*Rincian Latihan*
Kembalikan setiap baris di bawah ini yang memuat kata "what". Huruf besar dan huruf kecil dibedakan.
++++ Data Tugas Ini ++++
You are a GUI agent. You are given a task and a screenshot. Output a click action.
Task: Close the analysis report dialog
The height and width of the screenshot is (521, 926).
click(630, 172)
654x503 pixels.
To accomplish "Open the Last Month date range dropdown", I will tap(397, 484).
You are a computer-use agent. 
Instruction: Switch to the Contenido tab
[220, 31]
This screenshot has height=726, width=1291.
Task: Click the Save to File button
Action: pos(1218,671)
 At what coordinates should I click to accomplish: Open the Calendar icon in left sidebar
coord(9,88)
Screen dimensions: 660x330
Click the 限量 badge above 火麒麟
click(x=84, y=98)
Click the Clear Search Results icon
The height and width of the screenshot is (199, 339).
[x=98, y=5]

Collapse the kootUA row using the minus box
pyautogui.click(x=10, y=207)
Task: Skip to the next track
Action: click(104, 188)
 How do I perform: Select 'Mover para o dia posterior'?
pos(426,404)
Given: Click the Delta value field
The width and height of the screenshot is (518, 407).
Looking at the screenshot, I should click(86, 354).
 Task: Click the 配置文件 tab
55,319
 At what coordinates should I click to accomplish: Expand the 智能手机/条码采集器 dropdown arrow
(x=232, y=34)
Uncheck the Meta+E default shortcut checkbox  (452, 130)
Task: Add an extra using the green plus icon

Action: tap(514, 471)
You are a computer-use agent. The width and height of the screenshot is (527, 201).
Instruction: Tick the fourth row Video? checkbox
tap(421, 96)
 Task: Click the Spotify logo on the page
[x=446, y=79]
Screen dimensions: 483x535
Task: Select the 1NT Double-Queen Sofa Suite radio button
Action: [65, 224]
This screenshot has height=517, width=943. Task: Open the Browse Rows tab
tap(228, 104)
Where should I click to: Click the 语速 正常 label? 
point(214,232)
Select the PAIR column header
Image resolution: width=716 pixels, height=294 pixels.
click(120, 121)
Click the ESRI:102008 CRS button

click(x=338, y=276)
++++
*Hasil Latihan*
 At what coordinates should I click to accomplish: Open the Calendar icon in left sidebar
 At what coordinates should I click to accomplish: Expand the 智能手机/条码采集器 dropdown arrow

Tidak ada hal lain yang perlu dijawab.